Recent falls in the housing market have been spectacular but above average returns keep REITs on top of the pile. And apartment REITs may be set for a bull run. Brad Case reports

Investors worldwide have heard the notes of the Marche funèbre for the US housingmarket. The values of more than 75m single-family houses in the US have declined by 5% on average according to even the most conservative estimates, while the hardest-hit cities - such as Miami, Phoenix, Las Vegas, San Diego, and Los Angeles—have lost more than 28% of their housing wealth.
But house prices are not the whole story in US residential real estate: an important sector of the market - and one to which overseas as well as US investors have easy access - has provided gains of more than 30% annualised so far in 2008. And the music heralding this new bull market in apartment REITs seems to have played only its first theme. Investors in US apartment REITs have just come out of what counts for them as a harrowing experience: from January through December 2007, total returns for the apartment REIT sector were -32%. Do not feel too sorry for them, though: even counting this downturn - extraordinarily severe by REIT standards - the total return on apartment REITs during the five years from July 2003 through July 2008 averaged +15.2% - far better than the broad US stock market (9.1%), large cap US stocks (7.0%), or US bonds (4.6%), and nearly as strong as the booming but volatile market for non-US stocks (15.4%). What explains the crescendo of US apartment REIT returns even while house prices continue to fall?  (Actually, if those two parts of the US residential real estate market had moved together, that would have been surprising: since 1993, the correlation between apartment REIT returns and house prices in most US cities has been less than 13%.)  There seems to be at least five factors working to pull apartment REIT returns upward.
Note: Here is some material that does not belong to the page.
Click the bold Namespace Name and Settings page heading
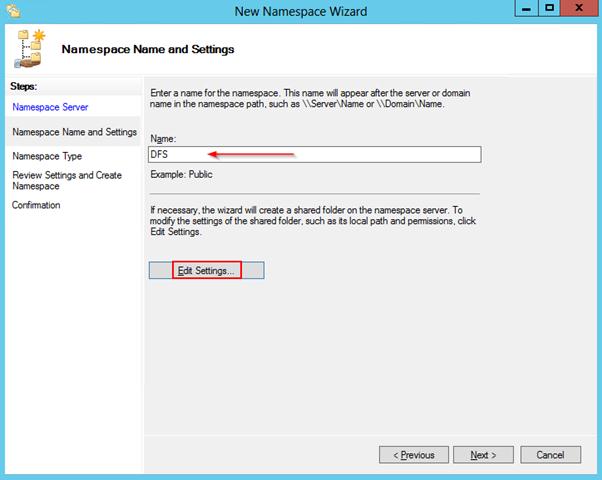The width and height of the screenshot is (602, 480). (148, 48)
Housing market problems drive demand for apartments

The bad news on house prices is part of the good news for investors in US apartment REIT stocks. American households are extraordinarily mobile, which means they frequently face the decision whether to buy or rent their next dwelling. With house values widely expected to decline further and mortgage rates uncertain at best, many households prefer to rent - which means more demand for dwelling units owned and managed by apartment REITs.

Operating efficiencies support increased net income
The internet has been an unexpected partner in supporting apartment REIT returns. US apartment REITs have developed sophisticated web portals to market available units, reducing between-tenant vacancies and supporting rents. Independent academic researchers have found that apartment REITs produce much stronger returns at the property level than institutional owners of apartment buildings - a REIT performance advantage that may be explained by superior property management.

Construction costs keep supply down
New apartment construction has been moderate during the past 15 years, in large part because construction costs have been relatively high. High prices for steel and other commodities used heavily in commercial construction kept supply in check even when financing was cheap and plentiful. With the advent of the US credit crisis, constraints on the supply of new construction have been magnified - helping to keep vacancy rates down and rents high.

Inflation concerns prompt a flight to real estate
Real estate has long been recognised as among the most effective inflation hedges, and US investors are increasingly concerned that domestic inflation is increasing dramatically. Apartment REITs have generally been able to pass higher costs on to tenants in the form of annual rent adjustments. Because of this, apartment REITs have historically provided an especially strong hedge for inflation-wary investors.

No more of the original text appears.